Evaluation Of The Activity Of A Novel Metabotropic Glutamate Receptor Antagonist (+/-)-2-Amino-2-(3-Cis And Trans-Carboxycyclobutyl-3-(9-Thioxanthyl Acid) In The In Vitro Neonatal Spinal Cord And In An In Vivo Pain Model

The cyclobutylglycine (+/-)-2-amino-2-(3-cis and trans-carboxycyclobutyl-3-(9-thioxanthyl)propionic acid) (LY393053) has been identified as a functionally potent metabotropic glutamate receptor antagonist. It is most potent on the two group I metabotropic glutamate receptors, 1 alpha and 5 alpha, with IC50 values of 1.0 +/- 0.4 mu M and 1.6 +/- 1.4 mu M, respectively. In this study, LY393053 has also been evaluated electrophysiologically on native group I metabotropic glutamate receptors in an in vitro spinal cord preparation as well as behaviourally, in a mouse model of visceral pain. LY393053 dose-dependently antagonised group I agonist, (RS)-3, 5-dihydroxyphenylglycine, or a broad-spectrum agonist (1S,3R)-amino-1,3-cyclopentanedicarboxylic acid-induced depolarisation of spinal motoneurons. The apparent K-d values were estimated to be 0.3 mu M against (RS)-3, 5-dihydroxyphenylglycine-induced depolarisation and 0.5 mu M against (1S,3R)-amino-1,3-cyclopentanedicarboxylic acid-induced depolarisation, respectively.
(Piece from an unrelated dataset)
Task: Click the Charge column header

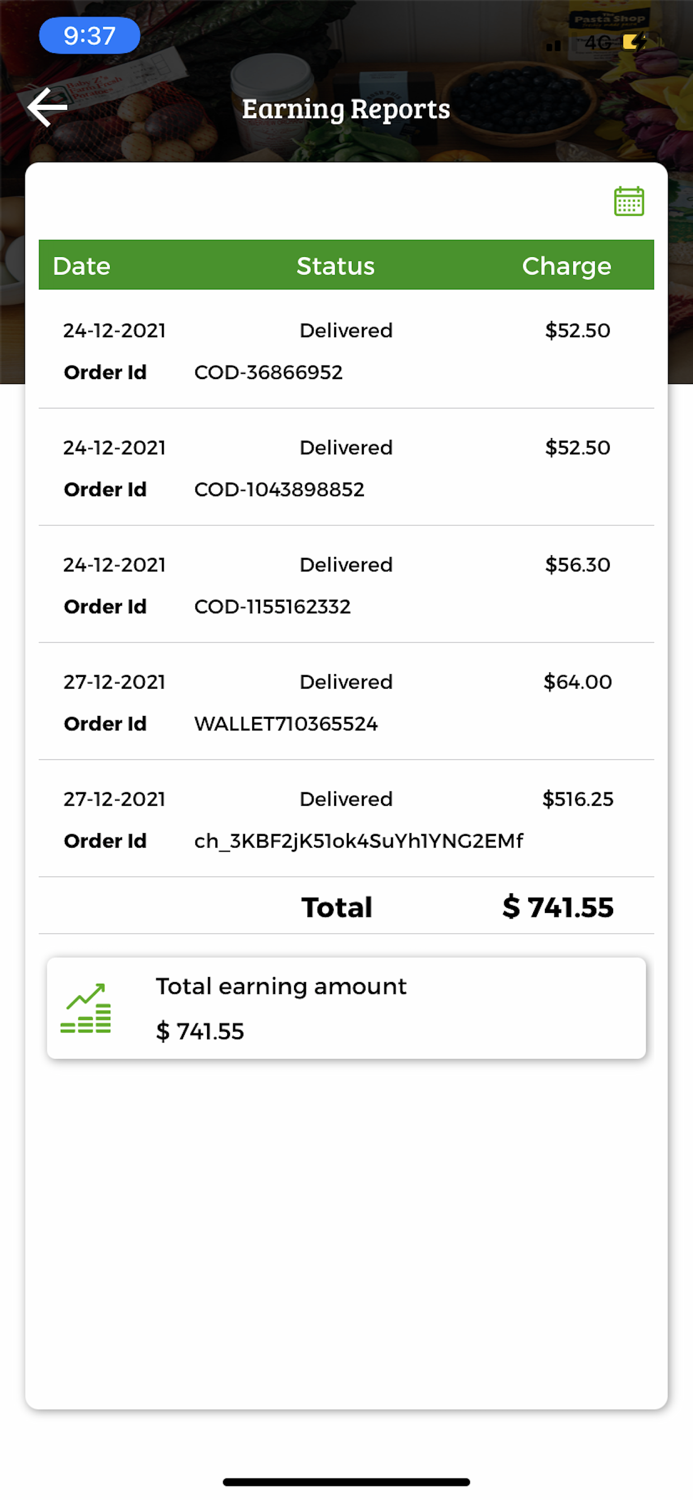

On the other hand, the dorsal root-ventral root potential elicited at 8x threshold was depressed by LY393053 with IC50 values of 9.0 +/- 0.7 mu M and 12.7 +/- 1.7 mu M On monosynaptic and polysynaptic responses, respectively. When investigated using the mouse acetic acid writhing test, LY393053 showed significant analgesic effects at doses of 1-10 mg/kg intraperitoneally. An ED50 value of 6.0 mg/kg was obtained in this test.By revealing a potent effect of LY393053 in antagonising the native group I metabotropic receptor-mediated responses in the spinal cord in rodents, and an antinociceptive efficacy in a mouse visceral pain model, these results, therefore, provide additional evidence in support of the analgesic potential of metabotropic glutamate receptor antagonists. (C) 1999 IBRO. Published by Elsevier Science Ltd.